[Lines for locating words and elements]
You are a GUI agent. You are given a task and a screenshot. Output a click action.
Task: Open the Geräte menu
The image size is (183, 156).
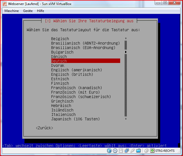click(x=28, y=11)
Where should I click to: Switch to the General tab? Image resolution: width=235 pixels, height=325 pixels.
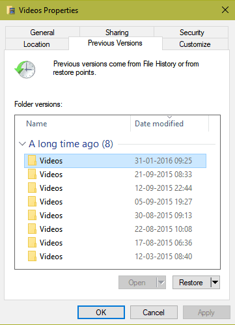tap(42, 33)
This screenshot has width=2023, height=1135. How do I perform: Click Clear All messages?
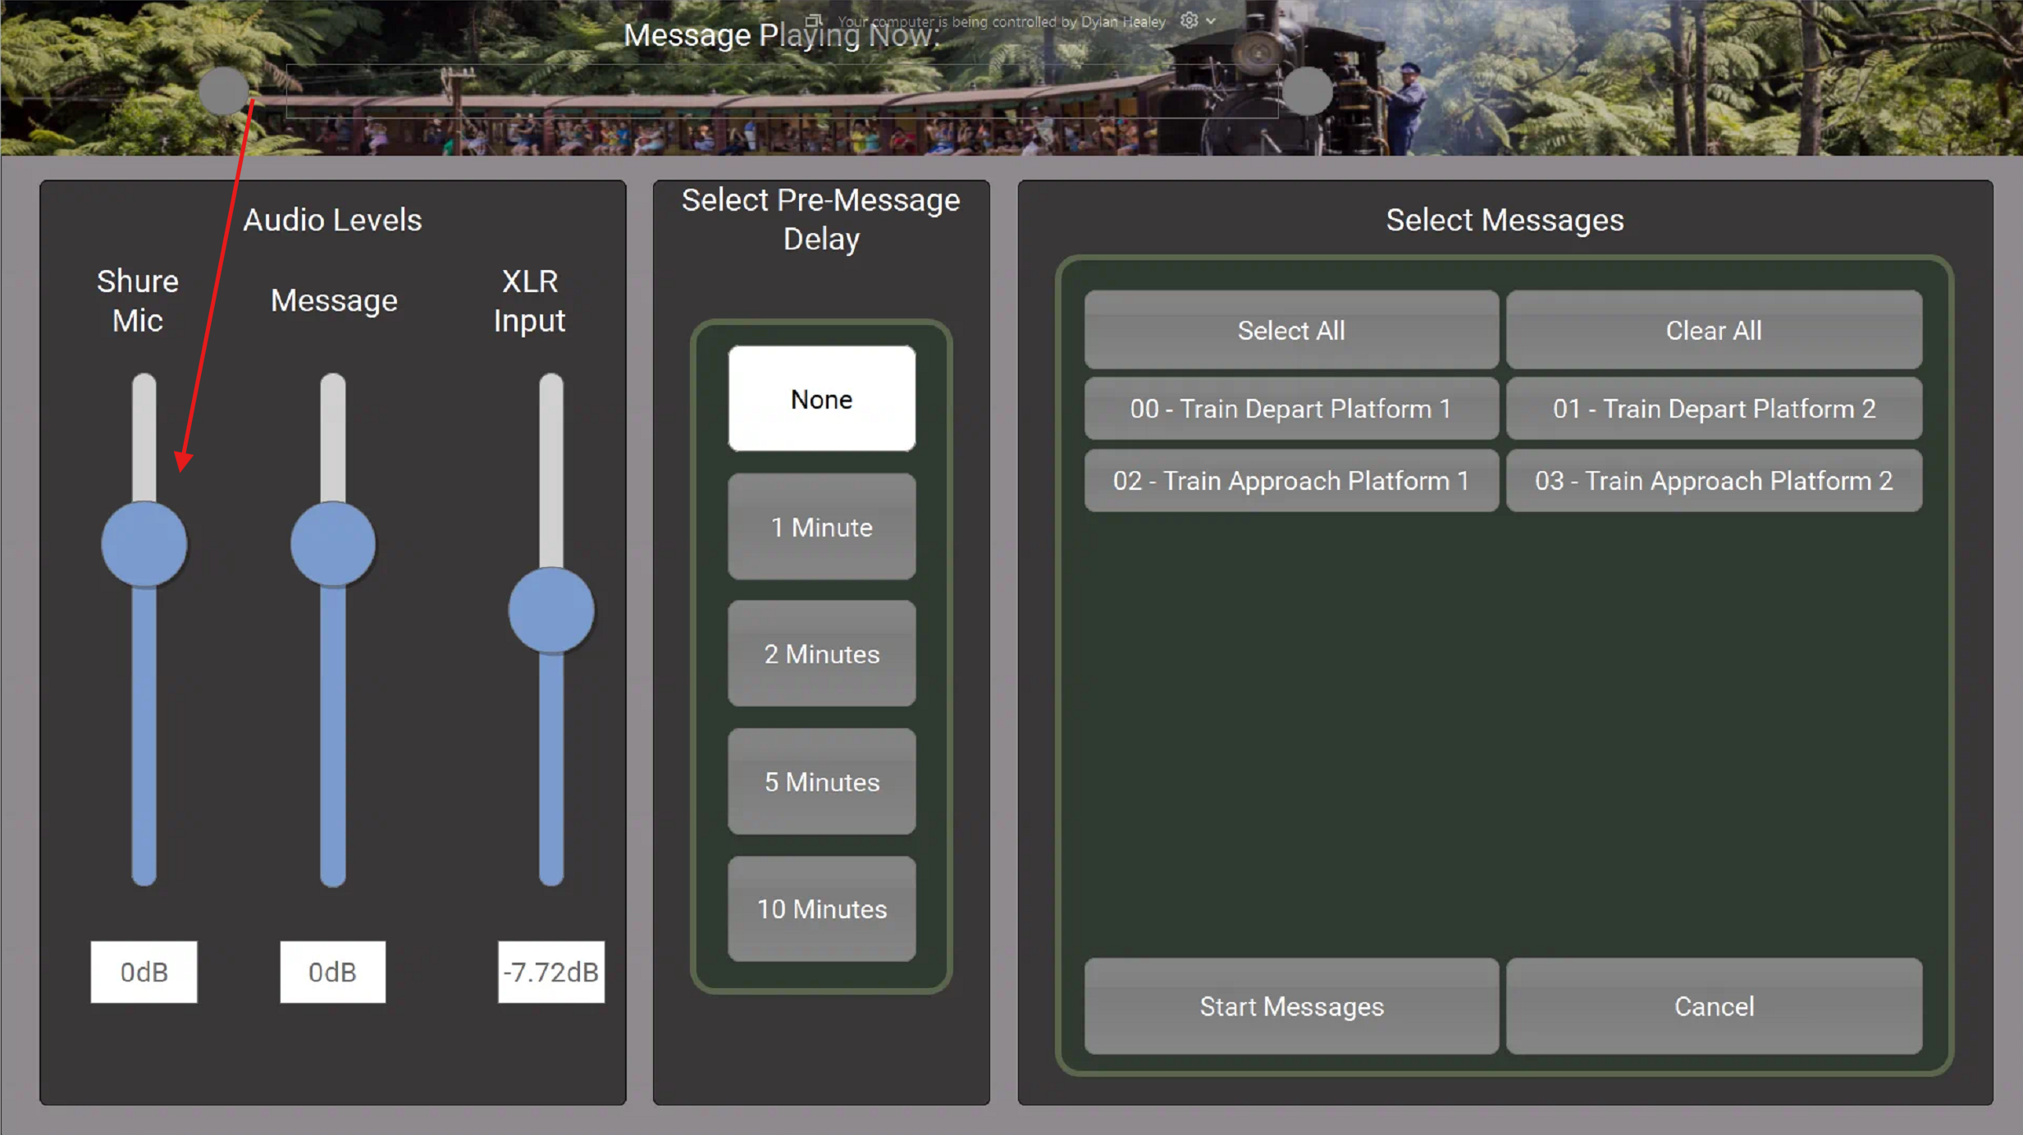[1714, 330]
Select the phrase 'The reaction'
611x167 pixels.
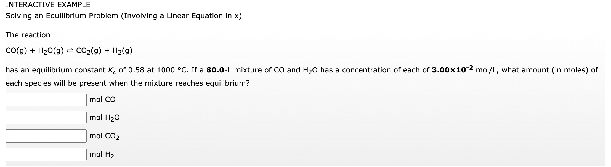click(28, 35)
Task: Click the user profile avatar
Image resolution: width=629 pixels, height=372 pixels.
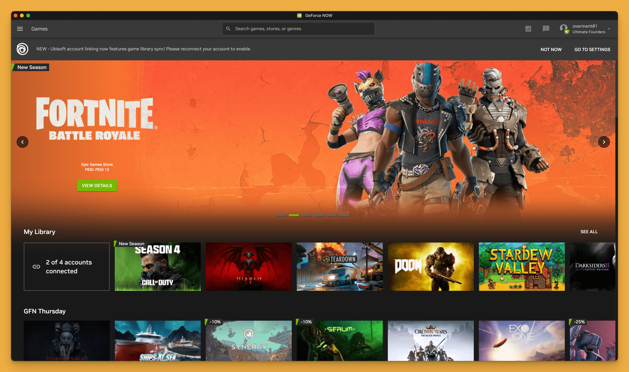Action: pos(564,29)
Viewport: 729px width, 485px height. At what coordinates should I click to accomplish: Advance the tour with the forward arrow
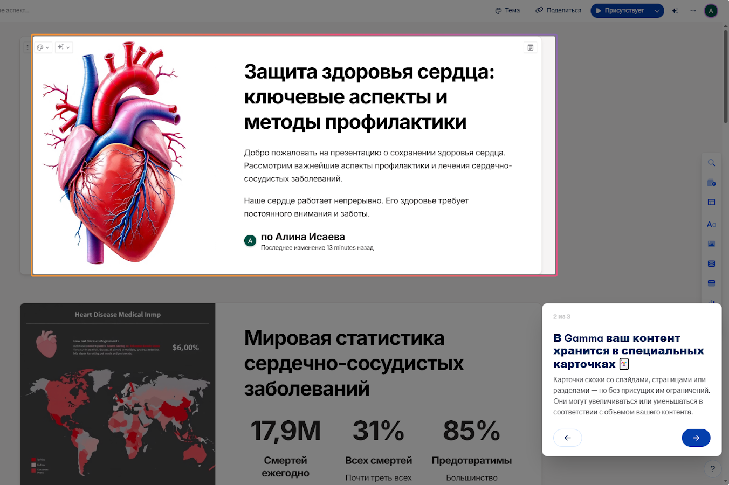(696, 438)
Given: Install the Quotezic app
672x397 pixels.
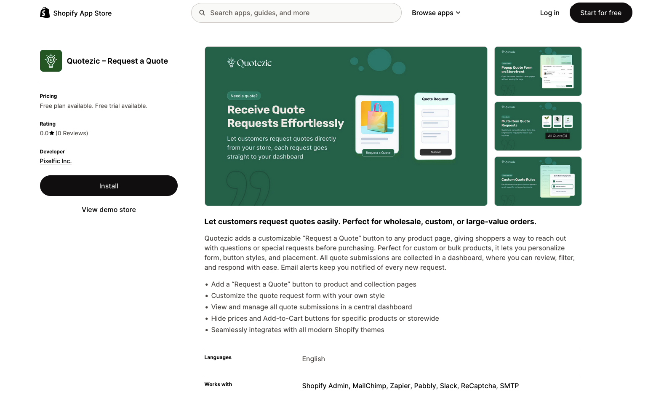Looking at the screenshot, I should pos(109,186).
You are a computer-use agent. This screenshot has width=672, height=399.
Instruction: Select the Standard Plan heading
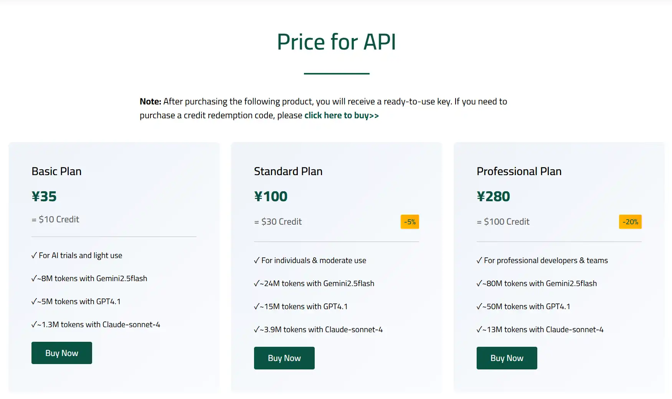(x=288, y=171)
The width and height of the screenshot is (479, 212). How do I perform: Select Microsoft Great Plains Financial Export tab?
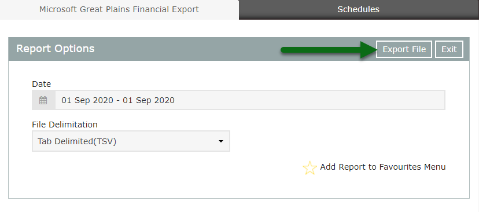coord(119,9)
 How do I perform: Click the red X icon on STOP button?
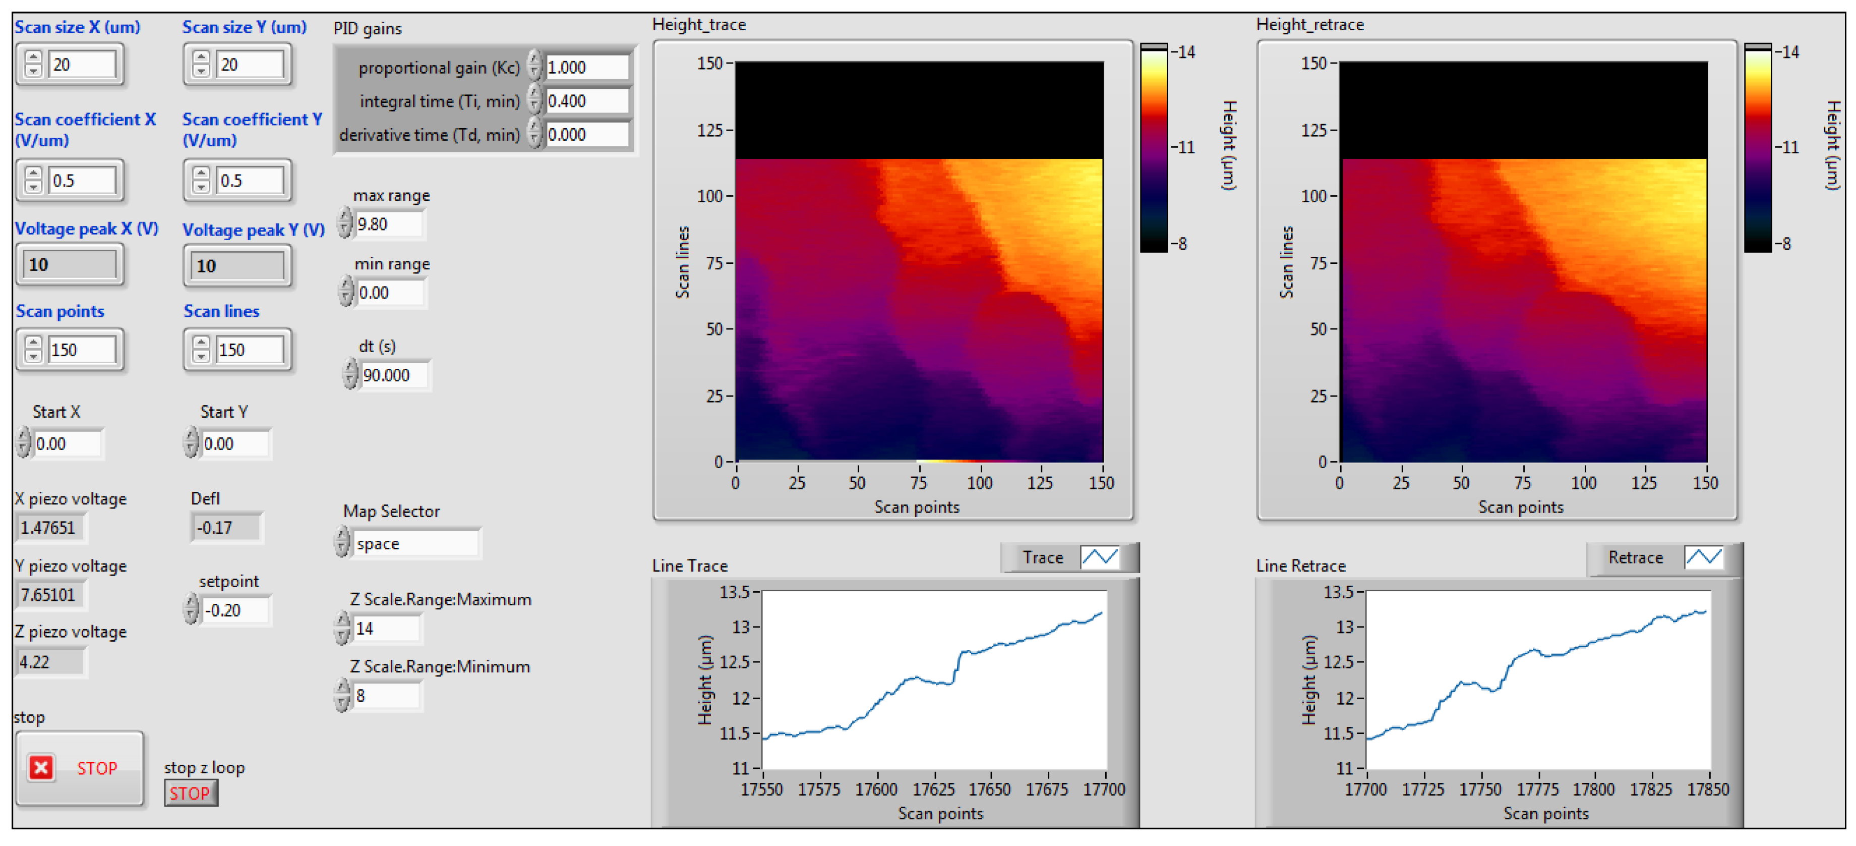[41, 767]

## Objective
Copy every line above word for word, leaving out the pictures.

## Solution below
You are a GUI agent. You are given a task and a screenshot. Output a click action.
Task: Open the Geräte menu
The image size is (183, 156).
click(x=28, y=11)
Where should I click to: Switch to the General tab? Image resolution: width=235 pixels, height=325 pixels.
tap(42, 33)
This screenshot has width=2023, height=1135. How do I perform: Click Clear All messages?
[1714, 330]
Select the phrase 'The reaction'
611x167 pixels.
click(28, 35)
Task: Click the user profile avatar
Image resolution: width=629 pixels, height=372 pixels.
Action: pos(564,29)
Viewport: 729px width, 485px height. At what coordinates should I click to accomplish: Advance the tour with the forward arrow
(696, 438)
Given: Install the Quotezic app
672x397 pixels.
Looking at the screenshot, I should pos(109,186).
You are a computer-use agent. This screenshot has width=672, height=399.
Instruction: Select the Standard Plan heading
(x=288, y=171)
The width and height of the screenshot is (479, 212). How do I perform: Select Microsoft Great Plains Financial Export tab?
coord(119,9)
 How do I perform: Click the red X icon on STOP button?
[41, 767]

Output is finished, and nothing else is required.